**TASK INSTRUCTIONS**
The lines to repeat are those below from the one containing "Where should I" down to the one containing "Task: Open the hamburger navigation menu", both included; reproduce them exactly and nothing else.

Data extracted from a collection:
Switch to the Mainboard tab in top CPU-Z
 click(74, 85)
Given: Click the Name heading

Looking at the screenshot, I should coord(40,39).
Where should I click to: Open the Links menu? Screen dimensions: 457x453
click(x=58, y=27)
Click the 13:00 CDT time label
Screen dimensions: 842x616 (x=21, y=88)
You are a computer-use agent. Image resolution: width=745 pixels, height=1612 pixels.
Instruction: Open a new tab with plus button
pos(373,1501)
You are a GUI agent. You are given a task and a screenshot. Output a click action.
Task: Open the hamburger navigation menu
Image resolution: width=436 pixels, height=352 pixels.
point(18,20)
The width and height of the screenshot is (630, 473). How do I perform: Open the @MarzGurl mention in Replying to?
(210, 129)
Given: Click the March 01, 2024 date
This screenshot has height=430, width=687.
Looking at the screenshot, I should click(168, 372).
==
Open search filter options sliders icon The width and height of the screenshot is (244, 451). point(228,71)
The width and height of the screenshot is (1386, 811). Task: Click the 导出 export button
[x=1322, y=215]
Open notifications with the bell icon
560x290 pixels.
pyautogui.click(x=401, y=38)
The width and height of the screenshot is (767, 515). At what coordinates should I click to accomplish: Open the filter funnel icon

**TASK RESULT**
Where should I click to: Open the Links menu? Screen dimensions: 457x453
click(x=58, y=27)
Click the 13:00 CDT time label
Screen dimensions: 842x616 (x=21, y=88)
You are a computer-use agent. Image resolution: width=745 pixels, height=1612 pixels.
Instruction: Open a new tab with plus button
pos(373,1501)
You are a GUI agent. You are given a task and a screenshot. Output a click action.
Task: Open the hamburger navigation menu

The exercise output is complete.